Heartland superintendent reacts to standardized testing during the pandemic

Heartland superintendent reacts to standardized testing during the pandemic

CHARLESTON, Mo. (KFVS) - The U.S. Department of Education released new guidance on how to handle state standardized testing this spring.

The U.S. Department of Education recommended states approach testing with flexibility and consider how exams can be done differently. Suggestions include shortening assessments to prioritize in-person learning time, moving exams to the summer or fall, and allowing students to take the rests remotely in certain cases.
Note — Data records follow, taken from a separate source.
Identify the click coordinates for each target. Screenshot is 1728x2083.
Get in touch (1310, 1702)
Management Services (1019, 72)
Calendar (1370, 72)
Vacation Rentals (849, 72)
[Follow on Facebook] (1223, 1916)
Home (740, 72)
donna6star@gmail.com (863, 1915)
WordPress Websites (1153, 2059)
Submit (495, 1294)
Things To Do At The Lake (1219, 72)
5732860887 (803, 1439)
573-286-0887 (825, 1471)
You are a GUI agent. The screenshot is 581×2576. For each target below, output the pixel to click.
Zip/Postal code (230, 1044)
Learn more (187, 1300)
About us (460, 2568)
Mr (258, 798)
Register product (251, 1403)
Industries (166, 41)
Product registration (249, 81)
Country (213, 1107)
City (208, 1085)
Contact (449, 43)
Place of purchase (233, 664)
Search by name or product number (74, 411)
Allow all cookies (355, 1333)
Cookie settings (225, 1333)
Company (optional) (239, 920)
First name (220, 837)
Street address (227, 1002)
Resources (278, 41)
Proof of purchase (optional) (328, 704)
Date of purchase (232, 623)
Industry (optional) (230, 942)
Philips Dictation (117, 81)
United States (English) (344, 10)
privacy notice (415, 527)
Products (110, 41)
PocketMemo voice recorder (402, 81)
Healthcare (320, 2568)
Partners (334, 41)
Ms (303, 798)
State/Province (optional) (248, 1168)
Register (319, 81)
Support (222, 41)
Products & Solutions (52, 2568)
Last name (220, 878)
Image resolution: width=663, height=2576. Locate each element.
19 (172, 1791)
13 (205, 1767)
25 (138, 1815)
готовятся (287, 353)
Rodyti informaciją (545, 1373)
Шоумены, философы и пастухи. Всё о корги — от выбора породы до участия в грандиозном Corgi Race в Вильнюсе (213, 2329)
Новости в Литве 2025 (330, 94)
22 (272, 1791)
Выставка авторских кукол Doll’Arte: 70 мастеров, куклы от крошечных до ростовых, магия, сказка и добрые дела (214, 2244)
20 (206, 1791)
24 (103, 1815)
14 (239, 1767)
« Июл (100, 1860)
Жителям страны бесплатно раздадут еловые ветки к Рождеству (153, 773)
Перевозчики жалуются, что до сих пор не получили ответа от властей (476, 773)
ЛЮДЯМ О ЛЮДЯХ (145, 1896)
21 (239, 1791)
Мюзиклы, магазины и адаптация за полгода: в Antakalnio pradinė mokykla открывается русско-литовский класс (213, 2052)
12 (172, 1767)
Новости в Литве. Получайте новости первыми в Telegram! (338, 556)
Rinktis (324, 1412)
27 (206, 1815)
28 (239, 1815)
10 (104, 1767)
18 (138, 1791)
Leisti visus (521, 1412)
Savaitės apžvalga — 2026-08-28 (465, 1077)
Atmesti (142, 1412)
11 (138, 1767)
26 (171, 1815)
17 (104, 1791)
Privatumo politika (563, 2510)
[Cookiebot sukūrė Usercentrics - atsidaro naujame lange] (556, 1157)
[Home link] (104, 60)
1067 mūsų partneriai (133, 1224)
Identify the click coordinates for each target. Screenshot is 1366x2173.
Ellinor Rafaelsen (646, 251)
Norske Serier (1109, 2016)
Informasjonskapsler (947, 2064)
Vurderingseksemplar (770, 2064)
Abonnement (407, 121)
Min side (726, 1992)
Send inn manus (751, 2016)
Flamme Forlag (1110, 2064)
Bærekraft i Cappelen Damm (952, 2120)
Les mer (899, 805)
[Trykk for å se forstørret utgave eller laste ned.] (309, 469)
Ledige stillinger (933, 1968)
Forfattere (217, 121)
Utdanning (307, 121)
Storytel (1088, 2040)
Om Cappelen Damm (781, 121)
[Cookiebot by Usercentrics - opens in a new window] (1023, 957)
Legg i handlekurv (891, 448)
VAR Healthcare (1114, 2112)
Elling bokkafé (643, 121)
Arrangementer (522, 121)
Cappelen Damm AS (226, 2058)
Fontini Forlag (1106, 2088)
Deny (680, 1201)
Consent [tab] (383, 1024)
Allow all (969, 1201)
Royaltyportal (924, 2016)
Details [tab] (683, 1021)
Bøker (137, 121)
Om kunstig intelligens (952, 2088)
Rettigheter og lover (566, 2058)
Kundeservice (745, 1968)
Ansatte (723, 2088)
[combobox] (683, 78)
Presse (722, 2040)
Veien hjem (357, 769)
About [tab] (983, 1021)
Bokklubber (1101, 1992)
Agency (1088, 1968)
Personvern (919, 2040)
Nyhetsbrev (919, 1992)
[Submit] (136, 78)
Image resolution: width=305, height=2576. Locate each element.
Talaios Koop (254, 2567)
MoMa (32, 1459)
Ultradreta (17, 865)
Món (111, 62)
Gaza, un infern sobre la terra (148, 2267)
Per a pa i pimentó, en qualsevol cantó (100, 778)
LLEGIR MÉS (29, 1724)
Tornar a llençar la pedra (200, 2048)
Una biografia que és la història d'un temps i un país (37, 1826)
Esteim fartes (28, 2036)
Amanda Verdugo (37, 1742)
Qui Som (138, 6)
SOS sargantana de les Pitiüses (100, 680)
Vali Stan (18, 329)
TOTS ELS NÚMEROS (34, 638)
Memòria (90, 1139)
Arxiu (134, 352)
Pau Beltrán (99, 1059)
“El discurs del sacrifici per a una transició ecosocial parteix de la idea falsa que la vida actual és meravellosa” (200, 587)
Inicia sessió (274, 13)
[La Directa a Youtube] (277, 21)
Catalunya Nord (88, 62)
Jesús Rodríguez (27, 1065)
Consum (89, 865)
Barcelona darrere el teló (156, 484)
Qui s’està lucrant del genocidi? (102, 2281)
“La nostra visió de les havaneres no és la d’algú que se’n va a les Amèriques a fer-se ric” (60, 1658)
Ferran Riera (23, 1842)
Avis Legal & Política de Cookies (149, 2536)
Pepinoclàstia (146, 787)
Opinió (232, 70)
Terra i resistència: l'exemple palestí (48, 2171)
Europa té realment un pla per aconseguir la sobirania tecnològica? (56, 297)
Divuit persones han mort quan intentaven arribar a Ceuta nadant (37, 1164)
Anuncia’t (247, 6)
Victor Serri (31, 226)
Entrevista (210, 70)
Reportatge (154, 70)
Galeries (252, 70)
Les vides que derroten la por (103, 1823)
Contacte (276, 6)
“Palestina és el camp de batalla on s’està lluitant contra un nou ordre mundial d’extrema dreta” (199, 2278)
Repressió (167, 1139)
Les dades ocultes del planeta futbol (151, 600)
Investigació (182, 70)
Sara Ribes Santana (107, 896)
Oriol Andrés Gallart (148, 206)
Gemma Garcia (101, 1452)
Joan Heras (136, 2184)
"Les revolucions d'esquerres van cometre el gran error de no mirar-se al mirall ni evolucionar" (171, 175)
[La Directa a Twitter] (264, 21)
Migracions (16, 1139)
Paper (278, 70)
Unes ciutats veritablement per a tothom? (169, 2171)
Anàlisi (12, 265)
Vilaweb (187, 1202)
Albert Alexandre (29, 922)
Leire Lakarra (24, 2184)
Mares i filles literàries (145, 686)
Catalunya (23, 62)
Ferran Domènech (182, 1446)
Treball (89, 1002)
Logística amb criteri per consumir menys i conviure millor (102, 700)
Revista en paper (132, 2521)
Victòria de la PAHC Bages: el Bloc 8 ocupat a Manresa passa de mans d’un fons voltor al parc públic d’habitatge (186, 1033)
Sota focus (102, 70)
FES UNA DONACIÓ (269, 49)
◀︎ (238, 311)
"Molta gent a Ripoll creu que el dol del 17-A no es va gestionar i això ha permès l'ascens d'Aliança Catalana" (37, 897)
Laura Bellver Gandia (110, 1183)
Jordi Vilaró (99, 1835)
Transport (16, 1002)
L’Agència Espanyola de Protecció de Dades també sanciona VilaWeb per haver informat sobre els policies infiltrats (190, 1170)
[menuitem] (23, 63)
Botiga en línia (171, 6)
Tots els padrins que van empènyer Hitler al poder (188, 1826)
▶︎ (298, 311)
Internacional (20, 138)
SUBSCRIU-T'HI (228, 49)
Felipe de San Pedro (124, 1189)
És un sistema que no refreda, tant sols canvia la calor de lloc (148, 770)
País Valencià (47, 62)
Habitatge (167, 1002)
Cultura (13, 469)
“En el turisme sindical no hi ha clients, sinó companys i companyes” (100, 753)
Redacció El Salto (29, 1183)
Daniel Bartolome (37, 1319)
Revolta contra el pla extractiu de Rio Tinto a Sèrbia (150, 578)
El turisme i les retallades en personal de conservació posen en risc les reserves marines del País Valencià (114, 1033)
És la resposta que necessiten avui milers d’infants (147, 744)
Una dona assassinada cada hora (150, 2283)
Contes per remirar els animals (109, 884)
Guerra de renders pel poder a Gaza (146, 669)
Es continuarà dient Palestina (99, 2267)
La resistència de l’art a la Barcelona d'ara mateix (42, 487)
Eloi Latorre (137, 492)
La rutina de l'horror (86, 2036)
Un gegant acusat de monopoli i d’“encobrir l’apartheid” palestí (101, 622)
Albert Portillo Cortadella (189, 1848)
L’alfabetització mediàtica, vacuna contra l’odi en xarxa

“It’s just a bad year to really try to assess anybody, I think,” said Jeremy Siebert, superintendent at Charleston R-1 School District.

Siebert said he’s worried about how students will score on this year’s state, standardized tests.

“Anytime you miss three months of a school year like we did at the end of the school year last year and face the challenges that we face this year, in all grade levels especially I think in your early elementary levels, those students, they’ve missed just valuable, valuable face-to-face time,” he said.

The Missouri State Board of Education suspended exam results for this spring’s tests, but Siebert thinks more needs to be done.

“I’m thankful that they’re not holding us accountable, however, I know it’s a pretty popular opinion amongst superintendents as well as my opinion that I just don’t think we should be having testing at all this year,” he said. “We’ll get through it, and we’ll do the best we can, and we’ll encourage our students to do the best they can. But like I said we’re still hoping that they’ll go ahead and waive it, because like I said I think it’s an expectation that we do not need to put on our students in a pandemic.”

Siebert said students who are currently learning virtually will come to the school to take their exams. The schools will follow all COVID-19 protocols during testing and sanitize any shared computers.